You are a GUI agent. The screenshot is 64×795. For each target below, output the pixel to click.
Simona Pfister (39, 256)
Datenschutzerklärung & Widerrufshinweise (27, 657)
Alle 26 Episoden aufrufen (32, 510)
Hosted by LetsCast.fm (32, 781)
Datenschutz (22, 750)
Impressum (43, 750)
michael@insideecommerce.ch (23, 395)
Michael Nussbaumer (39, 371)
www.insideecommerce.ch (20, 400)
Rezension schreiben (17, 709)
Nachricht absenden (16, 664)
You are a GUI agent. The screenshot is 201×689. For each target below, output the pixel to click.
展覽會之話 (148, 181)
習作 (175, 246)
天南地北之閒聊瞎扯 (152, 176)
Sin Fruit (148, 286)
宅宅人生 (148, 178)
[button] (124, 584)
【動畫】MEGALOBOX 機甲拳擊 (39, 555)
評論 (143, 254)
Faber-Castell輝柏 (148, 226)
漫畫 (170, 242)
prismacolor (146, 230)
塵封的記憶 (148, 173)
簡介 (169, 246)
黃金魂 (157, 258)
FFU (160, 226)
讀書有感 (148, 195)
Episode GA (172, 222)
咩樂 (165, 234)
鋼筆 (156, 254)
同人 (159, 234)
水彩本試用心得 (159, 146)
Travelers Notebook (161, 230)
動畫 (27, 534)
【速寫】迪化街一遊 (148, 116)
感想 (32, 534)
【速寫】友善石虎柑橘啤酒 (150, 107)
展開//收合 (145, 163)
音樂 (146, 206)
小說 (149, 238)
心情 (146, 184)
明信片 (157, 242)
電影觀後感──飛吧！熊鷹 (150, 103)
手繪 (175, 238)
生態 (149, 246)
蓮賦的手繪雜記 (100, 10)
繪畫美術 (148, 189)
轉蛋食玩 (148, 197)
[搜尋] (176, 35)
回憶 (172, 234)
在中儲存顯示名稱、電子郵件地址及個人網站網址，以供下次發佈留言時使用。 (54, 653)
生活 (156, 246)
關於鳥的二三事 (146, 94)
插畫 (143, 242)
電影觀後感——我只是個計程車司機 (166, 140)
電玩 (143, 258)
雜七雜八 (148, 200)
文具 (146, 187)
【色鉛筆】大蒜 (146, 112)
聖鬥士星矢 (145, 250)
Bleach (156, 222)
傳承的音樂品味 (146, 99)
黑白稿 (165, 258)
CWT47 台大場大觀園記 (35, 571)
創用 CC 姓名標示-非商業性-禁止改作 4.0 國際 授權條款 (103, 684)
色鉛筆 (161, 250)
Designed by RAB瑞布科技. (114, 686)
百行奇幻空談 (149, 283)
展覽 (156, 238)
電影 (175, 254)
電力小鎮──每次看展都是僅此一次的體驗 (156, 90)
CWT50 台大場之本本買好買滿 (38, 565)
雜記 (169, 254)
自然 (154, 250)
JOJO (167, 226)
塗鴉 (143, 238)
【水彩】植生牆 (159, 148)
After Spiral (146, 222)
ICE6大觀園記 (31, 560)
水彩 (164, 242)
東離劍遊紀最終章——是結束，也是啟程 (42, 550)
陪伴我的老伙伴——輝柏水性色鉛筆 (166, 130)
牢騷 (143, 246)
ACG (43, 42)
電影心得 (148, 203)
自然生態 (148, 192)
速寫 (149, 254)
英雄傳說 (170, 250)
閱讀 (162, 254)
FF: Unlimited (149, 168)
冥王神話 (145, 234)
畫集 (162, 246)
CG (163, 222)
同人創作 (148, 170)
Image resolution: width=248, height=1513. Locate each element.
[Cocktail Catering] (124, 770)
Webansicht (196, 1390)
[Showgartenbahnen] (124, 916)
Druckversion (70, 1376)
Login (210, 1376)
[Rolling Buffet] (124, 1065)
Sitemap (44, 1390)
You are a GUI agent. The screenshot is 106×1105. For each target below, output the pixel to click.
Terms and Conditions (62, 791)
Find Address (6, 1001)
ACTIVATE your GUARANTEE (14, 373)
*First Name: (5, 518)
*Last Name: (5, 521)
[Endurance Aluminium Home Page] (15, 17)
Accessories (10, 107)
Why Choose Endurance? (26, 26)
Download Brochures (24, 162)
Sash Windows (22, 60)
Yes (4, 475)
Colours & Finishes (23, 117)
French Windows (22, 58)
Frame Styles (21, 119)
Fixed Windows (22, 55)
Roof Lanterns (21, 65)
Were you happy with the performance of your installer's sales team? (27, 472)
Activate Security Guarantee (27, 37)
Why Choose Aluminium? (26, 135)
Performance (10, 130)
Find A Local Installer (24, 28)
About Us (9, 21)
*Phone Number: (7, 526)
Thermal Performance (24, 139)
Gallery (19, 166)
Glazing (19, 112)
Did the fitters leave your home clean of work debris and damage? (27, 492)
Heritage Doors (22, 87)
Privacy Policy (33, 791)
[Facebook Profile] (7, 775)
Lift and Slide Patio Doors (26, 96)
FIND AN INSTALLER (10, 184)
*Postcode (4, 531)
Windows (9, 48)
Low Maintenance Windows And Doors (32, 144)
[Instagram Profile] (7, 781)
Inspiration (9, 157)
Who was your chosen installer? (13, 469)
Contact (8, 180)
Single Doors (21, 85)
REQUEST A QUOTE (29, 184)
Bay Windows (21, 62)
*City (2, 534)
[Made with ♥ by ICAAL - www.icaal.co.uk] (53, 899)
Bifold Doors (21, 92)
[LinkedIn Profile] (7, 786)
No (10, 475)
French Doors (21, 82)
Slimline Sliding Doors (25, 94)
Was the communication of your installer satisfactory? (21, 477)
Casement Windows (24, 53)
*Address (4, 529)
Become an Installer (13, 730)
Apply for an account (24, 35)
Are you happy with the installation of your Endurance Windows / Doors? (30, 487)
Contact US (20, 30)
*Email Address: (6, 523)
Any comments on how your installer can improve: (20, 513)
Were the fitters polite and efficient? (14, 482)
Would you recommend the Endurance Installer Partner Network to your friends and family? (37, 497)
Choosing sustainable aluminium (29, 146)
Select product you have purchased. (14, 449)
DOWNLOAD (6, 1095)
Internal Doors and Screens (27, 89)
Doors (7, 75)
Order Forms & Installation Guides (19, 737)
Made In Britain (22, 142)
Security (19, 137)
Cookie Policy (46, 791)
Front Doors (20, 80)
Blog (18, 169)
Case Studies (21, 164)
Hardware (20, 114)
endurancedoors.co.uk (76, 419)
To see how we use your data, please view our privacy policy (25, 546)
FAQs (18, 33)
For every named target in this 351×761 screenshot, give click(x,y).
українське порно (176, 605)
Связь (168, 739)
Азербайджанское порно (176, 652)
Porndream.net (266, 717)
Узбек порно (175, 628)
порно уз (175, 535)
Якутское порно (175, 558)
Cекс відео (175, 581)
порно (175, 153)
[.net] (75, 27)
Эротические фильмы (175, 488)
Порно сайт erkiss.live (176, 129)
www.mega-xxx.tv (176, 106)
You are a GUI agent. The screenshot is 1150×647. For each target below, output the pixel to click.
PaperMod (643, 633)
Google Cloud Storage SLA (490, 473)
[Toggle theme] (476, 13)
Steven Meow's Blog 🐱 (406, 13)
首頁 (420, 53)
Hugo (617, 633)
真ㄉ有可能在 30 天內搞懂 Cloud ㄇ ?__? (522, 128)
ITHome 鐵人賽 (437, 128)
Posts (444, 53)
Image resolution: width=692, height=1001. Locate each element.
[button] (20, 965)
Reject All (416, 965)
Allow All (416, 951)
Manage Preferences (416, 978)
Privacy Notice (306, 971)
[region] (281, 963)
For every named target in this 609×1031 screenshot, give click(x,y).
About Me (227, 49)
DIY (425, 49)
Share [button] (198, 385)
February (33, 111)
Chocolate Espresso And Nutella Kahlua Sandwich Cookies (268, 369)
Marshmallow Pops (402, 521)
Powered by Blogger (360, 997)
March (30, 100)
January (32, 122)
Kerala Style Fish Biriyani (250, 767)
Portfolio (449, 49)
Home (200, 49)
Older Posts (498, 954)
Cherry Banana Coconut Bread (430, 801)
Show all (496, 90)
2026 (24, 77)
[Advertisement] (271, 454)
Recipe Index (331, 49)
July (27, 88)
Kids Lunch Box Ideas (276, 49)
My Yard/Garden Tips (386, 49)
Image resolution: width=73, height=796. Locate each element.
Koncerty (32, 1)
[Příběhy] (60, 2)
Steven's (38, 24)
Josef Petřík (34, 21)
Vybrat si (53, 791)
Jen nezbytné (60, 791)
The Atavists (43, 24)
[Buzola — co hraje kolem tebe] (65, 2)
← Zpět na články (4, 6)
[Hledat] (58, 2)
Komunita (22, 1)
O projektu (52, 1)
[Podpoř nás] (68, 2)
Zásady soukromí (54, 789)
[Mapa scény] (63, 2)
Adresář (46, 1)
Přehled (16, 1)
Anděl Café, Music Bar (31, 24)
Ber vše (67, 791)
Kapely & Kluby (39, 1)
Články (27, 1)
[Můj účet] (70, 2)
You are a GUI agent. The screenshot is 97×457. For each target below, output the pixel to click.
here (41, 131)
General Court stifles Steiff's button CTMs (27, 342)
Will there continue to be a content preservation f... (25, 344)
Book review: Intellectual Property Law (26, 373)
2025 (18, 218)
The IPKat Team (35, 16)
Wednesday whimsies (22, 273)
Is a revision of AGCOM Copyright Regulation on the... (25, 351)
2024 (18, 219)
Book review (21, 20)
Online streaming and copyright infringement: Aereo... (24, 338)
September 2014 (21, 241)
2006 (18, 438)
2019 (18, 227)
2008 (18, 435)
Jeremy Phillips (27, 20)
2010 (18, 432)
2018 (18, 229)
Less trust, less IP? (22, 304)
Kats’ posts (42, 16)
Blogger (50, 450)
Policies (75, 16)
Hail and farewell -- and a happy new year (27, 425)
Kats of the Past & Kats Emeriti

=-=-=-=-=

• [WHAT YOU ARE ASKED TO DO]:
Give the lines from the line with "Thermal Performance (24, 139)" to the line with "Lift and Slide Patio Doors (26, 96)" again, changing "Doors" to "Windows" and leaving everything else as it is.

• [FULL SOLUTION]:
Thermal Performance (24, 139)
Gallery (19, 166)
Glazing (19, 112)
Did the fitters leave your home clean of work debris and damage? (27, 492)
Heritage Windows (22, 87)
Privacy Policy (33, 791)
[Facebook Profile] (7, 775)
Lift and Slide Patio Windows (26, 96)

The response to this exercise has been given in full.